- [Assigned task] Using the entries that follow, collect the lines where the word "agent" appears.

○ ○ ○ ○

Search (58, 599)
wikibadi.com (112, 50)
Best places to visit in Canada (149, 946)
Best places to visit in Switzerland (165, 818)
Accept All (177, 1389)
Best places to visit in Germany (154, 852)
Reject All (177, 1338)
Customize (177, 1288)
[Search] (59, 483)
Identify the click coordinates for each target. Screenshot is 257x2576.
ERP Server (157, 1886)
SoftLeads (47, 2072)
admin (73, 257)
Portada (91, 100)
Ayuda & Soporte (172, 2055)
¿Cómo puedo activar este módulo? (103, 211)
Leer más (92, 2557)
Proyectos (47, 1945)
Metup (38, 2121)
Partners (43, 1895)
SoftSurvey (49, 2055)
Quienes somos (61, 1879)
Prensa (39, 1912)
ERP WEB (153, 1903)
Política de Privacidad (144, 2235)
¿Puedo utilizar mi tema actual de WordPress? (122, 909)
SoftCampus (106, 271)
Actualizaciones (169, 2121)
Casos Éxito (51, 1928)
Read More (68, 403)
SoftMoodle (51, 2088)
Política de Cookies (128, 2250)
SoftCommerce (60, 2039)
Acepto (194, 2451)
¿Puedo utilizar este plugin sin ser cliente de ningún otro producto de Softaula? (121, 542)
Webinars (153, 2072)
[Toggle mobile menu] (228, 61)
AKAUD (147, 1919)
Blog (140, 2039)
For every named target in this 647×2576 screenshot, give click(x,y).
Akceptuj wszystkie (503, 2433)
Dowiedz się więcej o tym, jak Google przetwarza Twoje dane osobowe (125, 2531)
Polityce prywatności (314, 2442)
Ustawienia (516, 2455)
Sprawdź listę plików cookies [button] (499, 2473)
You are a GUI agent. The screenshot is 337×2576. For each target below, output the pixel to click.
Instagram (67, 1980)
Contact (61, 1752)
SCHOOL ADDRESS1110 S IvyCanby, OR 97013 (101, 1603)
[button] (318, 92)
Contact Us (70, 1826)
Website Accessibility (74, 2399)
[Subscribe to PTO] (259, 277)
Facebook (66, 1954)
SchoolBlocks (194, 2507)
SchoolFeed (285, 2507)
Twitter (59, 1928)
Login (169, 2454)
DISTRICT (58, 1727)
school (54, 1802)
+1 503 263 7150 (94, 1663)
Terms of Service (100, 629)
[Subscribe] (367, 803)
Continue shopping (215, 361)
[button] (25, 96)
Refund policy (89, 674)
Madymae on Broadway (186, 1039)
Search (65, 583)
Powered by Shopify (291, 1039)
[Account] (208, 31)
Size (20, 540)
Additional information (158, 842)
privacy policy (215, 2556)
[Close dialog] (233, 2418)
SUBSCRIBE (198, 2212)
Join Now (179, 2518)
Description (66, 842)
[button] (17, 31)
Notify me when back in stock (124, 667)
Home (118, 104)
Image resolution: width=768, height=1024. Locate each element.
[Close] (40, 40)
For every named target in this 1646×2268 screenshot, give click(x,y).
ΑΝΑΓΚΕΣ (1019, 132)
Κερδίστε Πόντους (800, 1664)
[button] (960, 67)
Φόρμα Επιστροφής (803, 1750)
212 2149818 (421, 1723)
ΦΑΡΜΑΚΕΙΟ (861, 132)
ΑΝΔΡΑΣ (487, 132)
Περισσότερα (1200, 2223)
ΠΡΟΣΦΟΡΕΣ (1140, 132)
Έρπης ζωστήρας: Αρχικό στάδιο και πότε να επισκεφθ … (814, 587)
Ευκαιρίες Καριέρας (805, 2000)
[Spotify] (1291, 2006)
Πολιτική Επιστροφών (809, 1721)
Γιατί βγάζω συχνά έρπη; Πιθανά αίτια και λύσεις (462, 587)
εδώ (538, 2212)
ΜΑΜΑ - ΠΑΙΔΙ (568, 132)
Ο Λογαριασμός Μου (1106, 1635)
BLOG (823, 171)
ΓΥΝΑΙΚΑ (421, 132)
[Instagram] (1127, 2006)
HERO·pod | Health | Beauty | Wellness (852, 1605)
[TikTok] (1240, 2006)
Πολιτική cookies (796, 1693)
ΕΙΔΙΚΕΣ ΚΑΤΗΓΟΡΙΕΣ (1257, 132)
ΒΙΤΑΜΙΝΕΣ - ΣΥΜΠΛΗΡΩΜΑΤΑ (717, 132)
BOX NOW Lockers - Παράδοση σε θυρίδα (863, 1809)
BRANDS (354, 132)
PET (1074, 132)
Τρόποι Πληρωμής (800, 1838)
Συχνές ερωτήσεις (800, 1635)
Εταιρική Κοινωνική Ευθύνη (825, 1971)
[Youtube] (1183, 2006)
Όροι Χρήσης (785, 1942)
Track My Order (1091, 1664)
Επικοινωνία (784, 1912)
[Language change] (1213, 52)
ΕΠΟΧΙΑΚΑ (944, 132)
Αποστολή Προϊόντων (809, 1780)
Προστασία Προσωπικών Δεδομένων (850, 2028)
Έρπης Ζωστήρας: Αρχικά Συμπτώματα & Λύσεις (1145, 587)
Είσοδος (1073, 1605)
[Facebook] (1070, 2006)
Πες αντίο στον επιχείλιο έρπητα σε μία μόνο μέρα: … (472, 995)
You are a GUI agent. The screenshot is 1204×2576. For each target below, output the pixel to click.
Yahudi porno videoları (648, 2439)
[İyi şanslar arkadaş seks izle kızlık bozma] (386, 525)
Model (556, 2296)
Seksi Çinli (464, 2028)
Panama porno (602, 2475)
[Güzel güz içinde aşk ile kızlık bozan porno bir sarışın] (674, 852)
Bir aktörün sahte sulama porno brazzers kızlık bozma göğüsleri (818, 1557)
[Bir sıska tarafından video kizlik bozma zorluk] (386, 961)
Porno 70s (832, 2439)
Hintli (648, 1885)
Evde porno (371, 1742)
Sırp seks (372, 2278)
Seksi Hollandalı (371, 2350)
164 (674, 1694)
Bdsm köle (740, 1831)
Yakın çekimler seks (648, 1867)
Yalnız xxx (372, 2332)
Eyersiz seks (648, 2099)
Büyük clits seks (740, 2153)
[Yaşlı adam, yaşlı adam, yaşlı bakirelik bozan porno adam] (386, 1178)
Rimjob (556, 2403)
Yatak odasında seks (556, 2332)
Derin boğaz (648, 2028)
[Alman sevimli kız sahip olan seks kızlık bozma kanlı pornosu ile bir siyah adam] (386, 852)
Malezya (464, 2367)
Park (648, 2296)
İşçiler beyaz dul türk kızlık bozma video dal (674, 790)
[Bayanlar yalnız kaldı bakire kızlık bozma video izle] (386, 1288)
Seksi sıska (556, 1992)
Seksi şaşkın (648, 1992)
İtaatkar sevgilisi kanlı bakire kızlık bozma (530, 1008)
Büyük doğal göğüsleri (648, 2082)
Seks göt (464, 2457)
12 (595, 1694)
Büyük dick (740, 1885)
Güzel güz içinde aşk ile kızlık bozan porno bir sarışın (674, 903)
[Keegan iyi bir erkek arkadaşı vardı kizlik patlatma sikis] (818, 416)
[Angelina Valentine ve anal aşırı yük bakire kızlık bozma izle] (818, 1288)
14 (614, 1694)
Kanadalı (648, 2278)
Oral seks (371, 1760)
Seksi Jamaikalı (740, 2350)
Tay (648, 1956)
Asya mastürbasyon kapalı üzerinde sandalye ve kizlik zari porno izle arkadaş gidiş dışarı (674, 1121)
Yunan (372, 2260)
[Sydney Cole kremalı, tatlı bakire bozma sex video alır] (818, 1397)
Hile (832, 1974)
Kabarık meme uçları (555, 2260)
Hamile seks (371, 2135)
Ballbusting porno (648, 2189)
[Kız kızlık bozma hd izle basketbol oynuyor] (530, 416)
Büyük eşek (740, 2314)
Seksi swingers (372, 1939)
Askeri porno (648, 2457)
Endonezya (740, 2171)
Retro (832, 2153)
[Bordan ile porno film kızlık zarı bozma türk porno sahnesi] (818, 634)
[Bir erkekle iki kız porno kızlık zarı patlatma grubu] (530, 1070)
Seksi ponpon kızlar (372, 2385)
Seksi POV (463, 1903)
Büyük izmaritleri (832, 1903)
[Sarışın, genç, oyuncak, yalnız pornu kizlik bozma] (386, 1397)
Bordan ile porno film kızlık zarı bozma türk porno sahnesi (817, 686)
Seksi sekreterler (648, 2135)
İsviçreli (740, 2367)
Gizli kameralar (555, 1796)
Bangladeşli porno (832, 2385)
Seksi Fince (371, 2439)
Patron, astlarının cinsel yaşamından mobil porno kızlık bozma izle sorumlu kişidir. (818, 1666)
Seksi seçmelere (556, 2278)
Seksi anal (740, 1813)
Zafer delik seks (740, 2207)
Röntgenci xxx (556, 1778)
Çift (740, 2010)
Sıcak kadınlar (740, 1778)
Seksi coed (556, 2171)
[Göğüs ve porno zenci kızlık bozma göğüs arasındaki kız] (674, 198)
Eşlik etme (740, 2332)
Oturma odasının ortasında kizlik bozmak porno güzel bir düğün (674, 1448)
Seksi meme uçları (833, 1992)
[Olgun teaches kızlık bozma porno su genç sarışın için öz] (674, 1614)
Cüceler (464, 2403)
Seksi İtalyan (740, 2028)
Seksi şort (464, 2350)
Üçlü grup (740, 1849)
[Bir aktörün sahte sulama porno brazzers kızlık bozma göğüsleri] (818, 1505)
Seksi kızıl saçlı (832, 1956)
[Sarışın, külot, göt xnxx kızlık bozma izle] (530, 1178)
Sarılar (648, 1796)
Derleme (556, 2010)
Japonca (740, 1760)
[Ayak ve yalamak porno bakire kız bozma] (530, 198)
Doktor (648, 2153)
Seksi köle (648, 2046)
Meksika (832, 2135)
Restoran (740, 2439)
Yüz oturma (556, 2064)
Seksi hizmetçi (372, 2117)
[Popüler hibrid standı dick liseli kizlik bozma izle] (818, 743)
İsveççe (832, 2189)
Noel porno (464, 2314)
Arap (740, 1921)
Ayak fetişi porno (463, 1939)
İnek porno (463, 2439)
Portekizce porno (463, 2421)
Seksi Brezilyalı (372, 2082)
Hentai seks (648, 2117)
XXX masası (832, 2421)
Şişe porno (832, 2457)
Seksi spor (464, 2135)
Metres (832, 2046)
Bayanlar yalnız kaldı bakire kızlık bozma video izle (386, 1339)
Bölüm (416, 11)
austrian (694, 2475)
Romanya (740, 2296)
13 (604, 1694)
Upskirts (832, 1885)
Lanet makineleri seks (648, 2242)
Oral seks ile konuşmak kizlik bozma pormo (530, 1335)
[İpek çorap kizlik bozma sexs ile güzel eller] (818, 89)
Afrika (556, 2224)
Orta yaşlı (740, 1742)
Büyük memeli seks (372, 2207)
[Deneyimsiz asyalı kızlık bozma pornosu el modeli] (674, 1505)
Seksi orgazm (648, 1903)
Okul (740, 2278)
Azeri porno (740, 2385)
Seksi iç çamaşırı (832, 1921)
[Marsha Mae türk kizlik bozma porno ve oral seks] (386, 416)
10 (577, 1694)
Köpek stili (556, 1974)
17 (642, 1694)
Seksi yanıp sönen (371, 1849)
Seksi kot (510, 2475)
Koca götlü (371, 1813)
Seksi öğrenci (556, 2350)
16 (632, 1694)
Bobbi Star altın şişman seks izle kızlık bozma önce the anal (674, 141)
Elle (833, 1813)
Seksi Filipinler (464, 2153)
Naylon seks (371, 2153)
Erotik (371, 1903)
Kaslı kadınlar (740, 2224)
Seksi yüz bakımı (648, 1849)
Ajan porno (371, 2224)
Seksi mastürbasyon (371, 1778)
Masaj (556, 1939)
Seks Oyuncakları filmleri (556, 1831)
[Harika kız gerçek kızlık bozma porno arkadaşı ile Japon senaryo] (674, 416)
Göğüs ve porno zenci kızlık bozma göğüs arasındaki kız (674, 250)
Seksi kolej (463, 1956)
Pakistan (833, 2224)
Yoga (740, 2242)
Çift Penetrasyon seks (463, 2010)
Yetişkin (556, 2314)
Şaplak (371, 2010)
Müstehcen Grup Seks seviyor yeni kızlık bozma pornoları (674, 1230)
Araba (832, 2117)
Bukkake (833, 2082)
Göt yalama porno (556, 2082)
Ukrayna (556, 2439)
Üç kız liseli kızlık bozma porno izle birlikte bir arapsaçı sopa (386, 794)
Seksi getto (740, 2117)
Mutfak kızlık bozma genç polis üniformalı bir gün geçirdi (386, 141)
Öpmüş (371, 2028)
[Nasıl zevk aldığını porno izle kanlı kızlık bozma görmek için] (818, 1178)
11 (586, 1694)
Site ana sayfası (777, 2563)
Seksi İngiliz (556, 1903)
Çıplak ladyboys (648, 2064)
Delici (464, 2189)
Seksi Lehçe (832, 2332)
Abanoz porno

○ ○ ○ ○

- [Response to this task]
You are a GUI agent. The screenshot is 337×2576. For each target below, output the pixel to click.
You are a GUI agent. The screenshot is 1204×2576. For each target below, output the pixel to click.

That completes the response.